What is it that holds families together? A string of individuals tied to one another through the happenstance of being blood relations. For many the bond and ability to rely on one another is assumed. Yet there are disruptions in life and personal tragedies which can create schisms in the family tree - the reverberations of which can be felt for generations. This is the break in relations that Jhumpa Lahiri traces in her novel “The Lowland” where a family is followed over a period of some fifty years. Relations are held so tentatively over time, some bonding and forming unexpectedly close ties while other wither and become so distant as to make their connection virtually non-existent. So much so that at one point it’s remarked in regards to one nomadic family member that “They were a family of solitaries. They had collided and dispersed. This was her legacy. If nothing else, she had inherited that impulse from them.” Beginning with the story of two brothers in Calcutta, the novel follows how they grow to be very different individuals. After a tragic occurrence associated with the Naxalite movement (guerrilla groups of Communists formed in 1960s India) the family is split apart by grief and secrecy. The novel is set both in India and America where different family members settle. Time is shown to corrode the family bonds for some who feel its painful length creating irrevocable emotional division while others are held in a kind of limbo of feeling unable to break out of the fragility of a suspended moment.

It took me some time to get to this much-lauded novel which has been nominated for multiple prestigious prizes. Something about reading the summary of it and hearing the author give a reading didn’t capture my imagination. But I’m really glad to have read it now as it’s a highly intelligent, well-constructed novel that has stirred a lot of emotions in me. It took some time to get into it as for some time it felt as if the author were only reeling off information rather than weaving the details of a particular time and place into the lives of her original characters. But as I grew to understand the distinct lives she evoked and their points of view the book took hold of me. It carried me on this family’s journey as their relations splinter apart.
........
## EXERCISE TASK
In the review of "The Lowland," roughly how many years does the novel follow the family?

## DATA SECTION
........
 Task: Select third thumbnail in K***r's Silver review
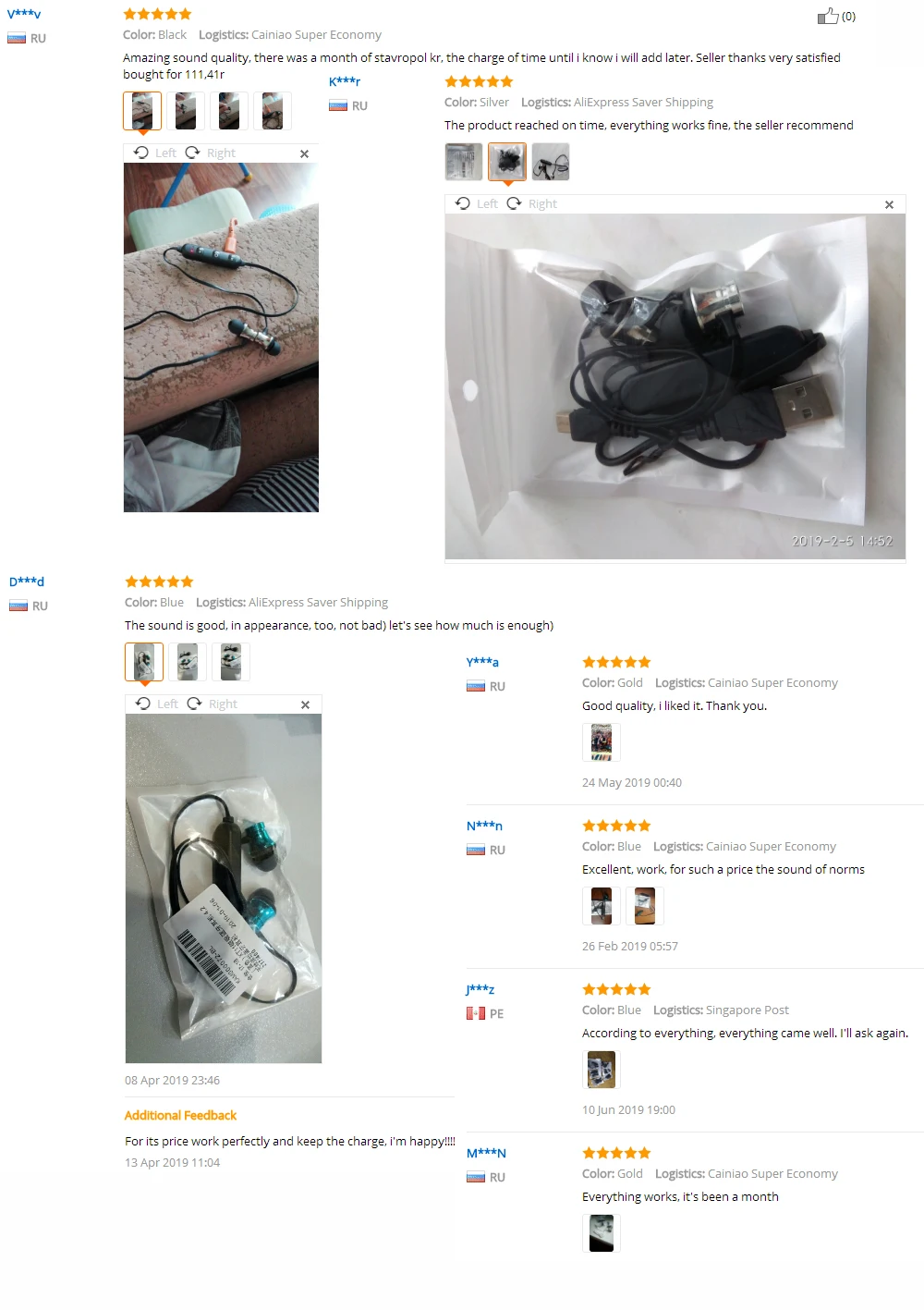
........
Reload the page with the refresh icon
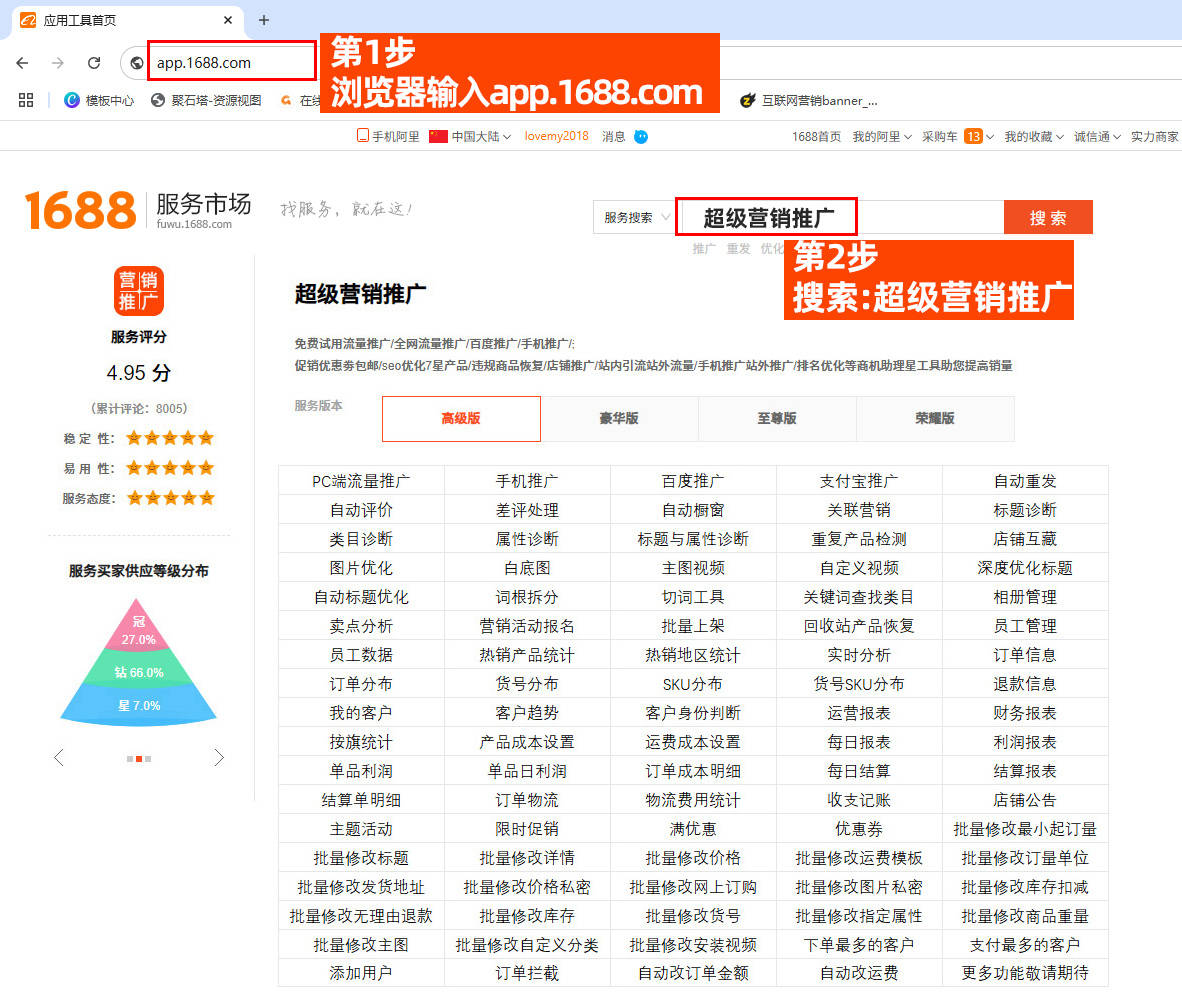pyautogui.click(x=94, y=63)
........
## OUTPUT BELOW
About fifty years.